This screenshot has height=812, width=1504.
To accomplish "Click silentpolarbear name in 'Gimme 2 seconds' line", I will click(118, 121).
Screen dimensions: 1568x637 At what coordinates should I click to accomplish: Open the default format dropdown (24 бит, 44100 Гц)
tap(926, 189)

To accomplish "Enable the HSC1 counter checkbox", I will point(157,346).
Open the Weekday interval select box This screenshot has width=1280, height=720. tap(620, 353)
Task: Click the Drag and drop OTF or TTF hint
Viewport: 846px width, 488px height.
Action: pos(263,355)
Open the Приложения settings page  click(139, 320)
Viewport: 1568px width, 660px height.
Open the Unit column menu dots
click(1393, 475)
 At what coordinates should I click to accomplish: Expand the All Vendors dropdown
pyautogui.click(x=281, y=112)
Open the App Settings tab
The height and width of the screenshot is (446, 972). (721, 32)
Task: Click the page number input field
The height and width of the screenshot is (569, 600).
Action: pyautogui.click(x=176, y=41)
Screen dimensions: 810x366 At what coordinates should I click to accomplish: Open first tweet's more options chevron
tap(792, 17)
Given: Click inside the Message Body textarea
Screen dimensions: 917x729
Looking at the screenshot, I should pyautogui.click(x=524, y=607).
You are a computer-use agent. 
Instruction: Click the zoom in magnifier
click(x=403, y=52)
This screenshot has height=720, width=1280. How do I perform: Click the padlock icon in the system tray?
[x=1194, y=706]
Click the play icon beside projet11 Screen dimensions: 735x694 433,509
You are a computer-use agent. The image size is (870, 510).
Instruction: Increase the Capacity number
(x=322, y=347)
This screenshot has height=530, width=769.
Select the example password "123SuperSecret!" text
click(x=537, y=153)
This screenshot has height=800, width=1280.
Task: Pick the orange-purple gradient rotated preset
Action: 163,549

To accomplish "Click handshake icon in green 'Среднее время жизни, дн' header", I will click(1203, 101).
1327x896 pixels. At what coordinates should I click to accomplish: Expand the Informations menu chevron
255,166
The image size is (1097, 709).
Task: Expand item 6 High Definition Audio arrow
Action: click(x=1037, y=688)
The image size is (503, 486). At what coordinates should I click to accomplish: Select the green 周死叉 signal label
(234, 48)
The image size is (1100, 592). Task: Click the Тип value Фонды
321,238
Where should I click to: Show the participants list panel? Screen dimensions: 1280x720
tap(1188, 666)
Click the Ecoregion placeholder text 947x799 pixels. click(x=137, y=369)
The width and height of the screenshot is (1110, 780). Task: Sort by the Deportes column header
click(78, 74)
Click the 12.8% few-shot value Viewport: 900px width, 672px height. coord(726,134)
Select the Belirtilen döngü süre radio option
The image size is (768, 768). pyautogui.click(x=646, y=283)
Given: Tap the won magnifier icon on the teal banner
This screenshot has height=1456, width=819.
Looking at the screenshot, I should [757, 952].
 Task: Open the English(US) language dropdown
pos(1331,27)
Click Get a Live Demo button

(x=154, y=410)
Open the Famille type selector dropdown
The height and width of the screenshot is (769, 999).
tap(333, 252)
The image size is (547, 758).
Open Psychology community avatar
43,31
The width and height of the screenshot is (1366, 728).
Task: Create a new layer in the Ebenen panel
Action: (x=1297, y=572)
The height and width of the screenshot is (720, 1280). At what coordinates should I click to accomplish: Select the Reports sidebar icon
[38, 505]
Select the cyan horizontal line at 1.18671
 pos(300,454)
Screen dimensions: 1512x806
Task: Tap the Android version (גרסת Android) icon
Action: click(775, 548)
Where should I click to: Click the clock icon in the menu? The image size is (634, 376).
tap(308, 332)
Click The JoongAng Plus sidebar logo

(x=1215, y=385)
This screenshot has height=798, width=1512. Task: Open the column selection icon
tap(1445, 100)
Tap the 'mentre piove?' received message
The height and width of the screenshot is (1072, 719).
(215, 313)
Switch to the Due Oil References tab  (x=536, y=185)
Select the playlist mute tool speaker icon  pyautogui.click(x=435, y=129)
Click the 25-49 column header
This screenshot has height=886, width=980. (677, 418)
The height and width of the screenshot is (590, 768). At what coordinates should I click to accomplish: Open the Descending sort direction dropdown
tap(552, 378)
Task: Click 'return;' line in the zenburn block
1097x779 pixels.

### Work order:
Search the material for lines holding the word "will", then say how many there are and nothing more.

### Exercise solution:
3